Requirements:
According to the film review below, who directed "The Tribe"?

Passage provided:
++++++
A group of comedy writers, pushing for a “Tropic Thunder”-style gag about the type of pretentious, foreign, arthouse guff that wins festival awards, might very well land on the logline “unsubtitled Ukrainian sign-language drama” and we’d grimace and laugh accordingly. But then we watched unsubtitled Ukrainian sign-language drama “The Tribe” and were too busy gaping in astonishment to so much as crack a smile: this deeply compelling debut feature from director Myroslav Slaboshpytskiy utterly defies mockery with the seriousness of its subject matter and the intelligence of its execution. And it duly won awards, three in fact: the Cannes Critics’ Week Grand Prize, the Visionary Award and a Distribution Support Endowment Prize, this last especially good news, we have to think, because despite the difficulty of its themes and the unfriendliness of its comedy-gold logline, this is a film that deserves the biggest arthouse audience possible.
++++++
Data supplied:
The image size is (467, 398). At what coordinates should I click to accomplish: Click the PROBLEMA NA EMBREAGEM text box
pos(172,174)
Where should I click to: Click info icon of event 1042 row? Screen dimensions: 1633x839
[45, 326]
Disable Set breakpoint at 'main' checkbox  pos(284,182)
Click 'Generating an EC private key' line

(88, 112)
++++++
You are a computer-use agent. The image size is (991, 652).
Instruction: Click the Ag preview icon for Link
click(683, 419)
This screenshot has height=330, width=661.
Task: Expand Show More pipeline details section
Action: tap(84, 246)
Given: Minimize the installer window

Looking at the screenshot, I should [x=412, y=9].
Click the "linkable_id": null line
++++++
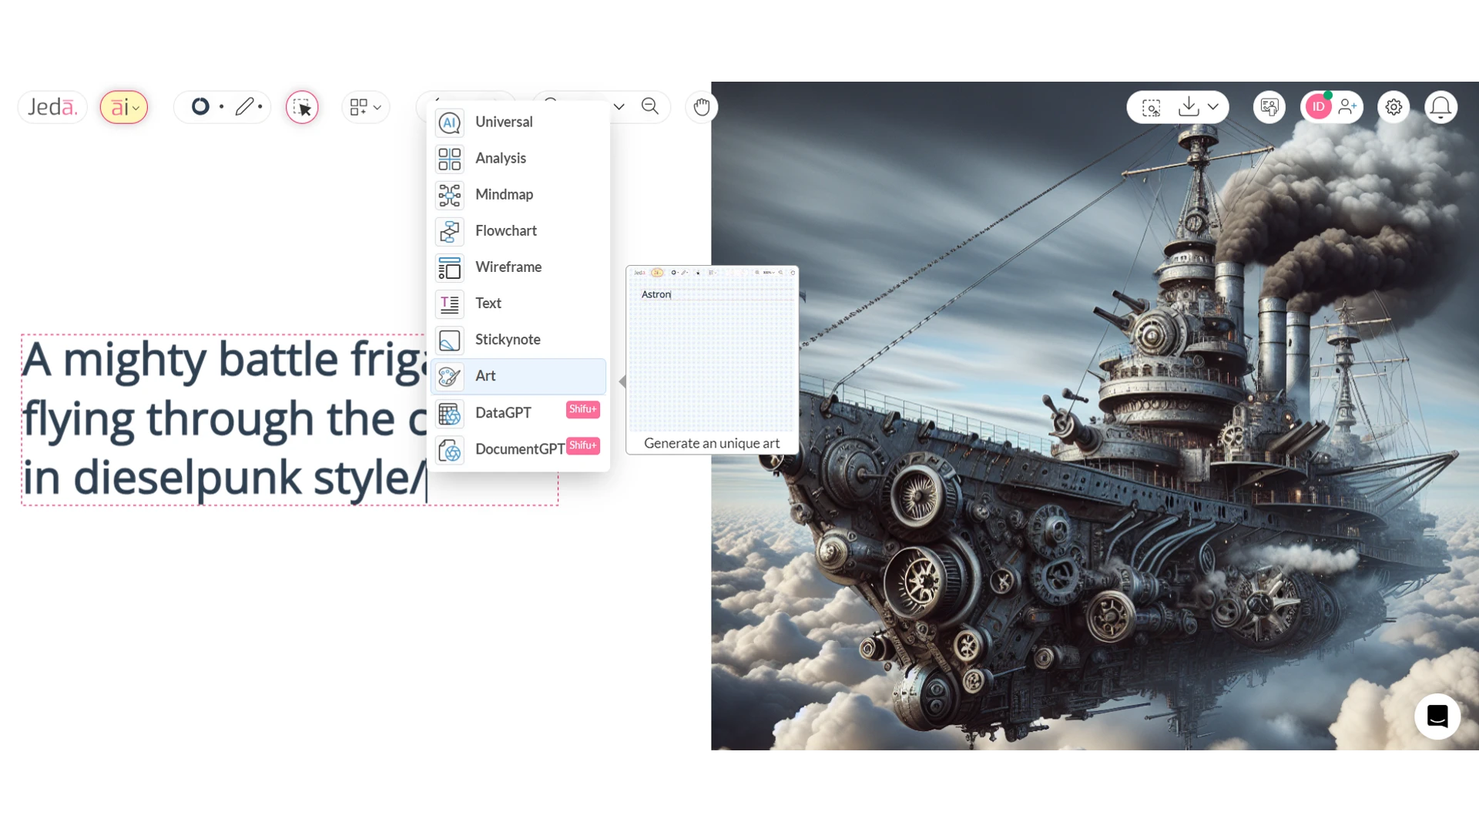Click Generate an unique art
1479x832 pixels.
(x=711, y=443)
++++++
Response:
Myroslav Slaboshpytskiy